> [EXERCISE]
Copy every line of the data below verbatim, keeping each character and line break unchanged.

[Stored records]

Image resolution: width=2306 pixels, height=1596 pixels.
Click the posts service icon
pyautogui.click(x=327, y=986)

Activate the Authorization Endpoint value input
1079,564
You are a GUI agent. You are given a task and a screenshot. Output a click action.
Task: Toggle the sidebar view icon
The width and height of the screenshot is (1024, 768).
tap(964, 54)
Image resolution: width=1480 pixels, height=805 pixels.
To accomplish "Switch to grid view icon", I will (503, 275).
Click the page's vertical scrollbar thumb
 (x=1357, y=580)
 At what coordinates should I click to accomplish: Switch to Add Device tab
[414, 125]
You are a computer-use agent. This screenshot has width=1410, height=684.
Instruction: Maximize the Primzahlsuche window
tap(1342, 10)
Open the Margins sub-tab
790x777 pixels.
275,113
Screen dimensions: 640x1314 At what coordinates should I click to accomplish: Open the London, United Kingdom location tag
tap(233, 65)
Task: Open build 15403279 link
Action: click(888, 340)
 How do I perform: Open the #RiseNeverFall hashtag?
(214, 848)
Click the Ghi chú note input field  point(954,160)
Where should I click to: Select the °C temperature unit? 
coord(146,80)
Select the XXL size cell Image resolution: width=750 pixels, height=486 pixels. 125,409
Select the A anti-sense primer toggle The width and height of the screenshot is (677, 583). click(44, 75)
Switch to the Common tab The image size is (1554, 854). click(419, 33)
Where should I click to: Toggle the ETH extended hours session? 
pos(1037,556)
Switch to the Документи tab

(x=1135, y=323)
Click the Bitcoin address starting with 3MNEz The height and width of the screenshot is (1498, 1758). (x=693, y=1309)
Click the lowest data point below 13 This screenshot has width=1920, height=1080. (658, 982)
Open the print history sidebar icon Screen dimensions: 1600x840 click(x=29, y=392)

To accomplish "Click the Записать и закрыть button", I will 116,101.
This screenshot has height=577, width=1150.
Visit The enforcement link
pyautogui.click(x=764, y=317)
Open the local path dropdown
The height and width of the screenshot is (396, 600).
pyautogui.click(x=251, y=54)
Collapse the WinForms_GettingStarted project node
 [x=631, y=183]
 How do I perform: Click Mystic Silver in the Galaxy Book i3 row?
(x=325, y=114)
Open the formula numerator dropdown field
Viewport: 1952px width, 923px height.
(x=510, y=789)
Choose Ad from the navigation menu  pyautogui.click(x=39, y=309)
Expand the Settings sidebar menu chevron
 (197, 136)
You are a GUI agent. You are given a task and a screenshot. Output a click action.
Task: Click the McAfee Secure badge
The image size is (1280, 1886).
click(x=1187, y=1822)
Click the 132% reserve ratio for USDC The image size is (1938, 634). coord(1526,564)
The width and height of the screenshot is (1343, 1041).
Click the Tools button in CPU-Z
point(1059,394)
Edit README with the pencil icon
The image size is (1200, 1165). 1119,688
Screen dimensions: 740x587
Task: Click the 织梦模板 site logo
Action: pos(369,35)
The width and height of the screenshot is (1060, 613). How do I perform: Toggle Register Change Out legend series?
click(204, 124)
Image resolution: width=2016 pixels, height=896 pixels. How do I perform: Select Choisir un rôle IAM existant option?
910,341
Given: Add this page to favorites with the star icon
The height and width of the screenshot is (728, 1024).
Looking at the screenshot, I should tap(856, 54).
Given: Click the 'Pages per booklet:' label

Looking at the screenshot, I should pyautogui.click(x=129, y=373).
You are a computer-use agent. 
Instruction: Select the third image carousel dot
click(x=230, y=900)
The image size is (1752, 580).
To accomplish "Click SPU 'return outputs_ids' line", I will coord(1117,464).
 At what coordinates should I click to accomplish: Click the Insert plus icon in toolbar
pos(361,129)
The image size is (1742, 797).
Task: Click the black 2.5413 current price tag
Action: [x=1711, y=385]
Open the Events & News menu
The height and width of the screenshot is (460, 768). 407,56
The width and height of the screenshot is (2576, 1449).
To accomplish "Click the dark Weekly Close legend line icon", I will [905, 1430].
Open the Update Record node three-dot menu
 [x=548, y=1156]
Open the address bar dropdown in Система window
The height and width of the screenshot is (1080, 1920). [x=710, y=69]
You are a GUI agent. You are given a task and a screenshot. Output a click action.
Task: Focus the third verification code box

> [WRITTEN ANSWER]
Image resolution: width=2306 pixels, height=1596 pixels.
Click the posts service icon
pyautogui.click(x=327, y=986)

Activate the Authorization Endpoint value input
1079,564
You are a GUI agent. You are given a task and a screenshot. Output a click action.
Task: Toggle the sidebar view icon
The width and height of the screenshot is (1024, 768).
tap(964, 54)
Image resolution: width=1480 pixels, height=805 pixels.
To accomplish "Switch to grid view icon", I will (503, 275).
Click the page's vertical scrollbar thumb
 (x=1357, y=580)
 At what coordinates should I click to accomplish: Switch to Add Device tab
[414, 125]
You are a computer-use agent. This screenshot has width=1410, height=684.
Instruction: Maximize the Primzahlsuche window
tap(1342, 10)
Open the Margins sub-tab
790x777 pixels.
275,113
Screen dimensions: 640x1314 At what coordinates should I click to accomplish: Open the London, United Kingdom location tag
tap(233, 65)
Task: Open build 15403279 link
Action: click(888, 340)
 How do I perform: Open the #RiseNeverFall hashtag?
(214, 848)
Click the Ghi chú note input field  point(954,160)
Where should I click to: Select the °C temperature unit? 
coord(146,80)
Select the XXL size cell Image resolution: width=750 pixels, height=486 pixels. 125,409
Select the A anti-sense primer toggle The width and height of the screenshot is (677, 583). click(44, 75)
Switch to the Common tab The image size is (1554, 854). click(419, 33)
Where should I click to: Toggle the ETH extended hours session? 
pos(1037,556)
Switch to the Документи tab

(x=1135, y=323)
Click the Bitcoin address starting with 3MNEz The height and width of the screenshot is (1498, 1758). (x=693, y=1309)
Click the lowest data point below 13 This screenshot has width=1920, height=1080. (658, 982)
Open the print history sidebar icon Screen dimensions: 1600x840 click(x=29, y=392)

To accomplish "Click the Записать и закрыть button", I will 116,101.
This screenshot has height=577, width=1150.
Visit The enforcement link
pyautogui.click(x=764, y=317)
Open the local path dropdown
The height and width of the screenshot is (396, 600).
pyautogui.click(x=251, y=54)
Collapse the WinForms_GettingStarted project node
 [x=631, y=183]
 How do I perform: Click Mystic Silver in the Galaxy Book i3 row?
(x=325, y=114)
Open the formula numerator dropdown field
Viewport: 1952px width, 923px height.
(x=510, y=789)
Choose Ad from the navigation menu  pyautogui.click(x=39, y=309)
Expand the Settings sidebar menu chevron
 (197, 136)
You are a GUI agent. You are given a task and a screenshot. Output a click action.
Task: Click the McAfee Secure badge
The image size is (1280, 1886).
click(x=1187, y=1822)
Click the 132% reserve ratio for USDC The image size is (1938, 634). coord(1526,564)
The width and height of the screenshot is (1343, 1041).
Click the Tools button in CPU-Z
point(1059,394)
Edit README with the pencil icon
The image size is (1200, 1165). 1119,688
Screen dimensions: 740x587
Task: Click the 织梦模板 site logo
Action: pos(369,35)
The width and height of the screenshot is (1060, 613). How do I perform: Toggle Register Change Out legend series?
click(204, 124)
Image resolution: width=2016 pixels, height=896 pixels. How do I perform: Select Choisir un rôle IAM existant option?
910,341
Given: Add this page to favorites with the star icon
The height and width of the screenshot is (728, 1024).
Looking at the screenshot, I should tap(856, 54).
Given: Click the 'Pages per booklet:' label

Looking at the screenshot, I should pyautogui.click(x=129, y=373).
You are a computer-use agent. 
Instruction: Select the third image carousel dot
click(x=230, y=900)
The image size is (1752, 580).
To accomplish "Click SPU 'return outputs_ids' line", I will coord(1117,464).
 At what coordinates should I click to accomplish: Click the Insert plus icon in toolbar
pos(361,129)
The image size is (1742, 797).
Task: Click the black 2.5413 current price tag
Action: [x=1711, y=385]
Open the Events & News menu
The height and width of the screenshot is (460, 768). 407,56
The width and height of the screenshot is (2576, 1449).
To accomplish "Click the dark Weekly Close legend line icon", I will [905, 1430].
Open the Update Record node three-dot menu
 [x=548, y=1156]
Open the address bar dropdown in Система window
The height and width of the screenshot is (1080, 1920). [x=710, y=69]
You are a GUI agent. You are given a task and a screenshot. Output a click action.
Task: Focus the third verification code box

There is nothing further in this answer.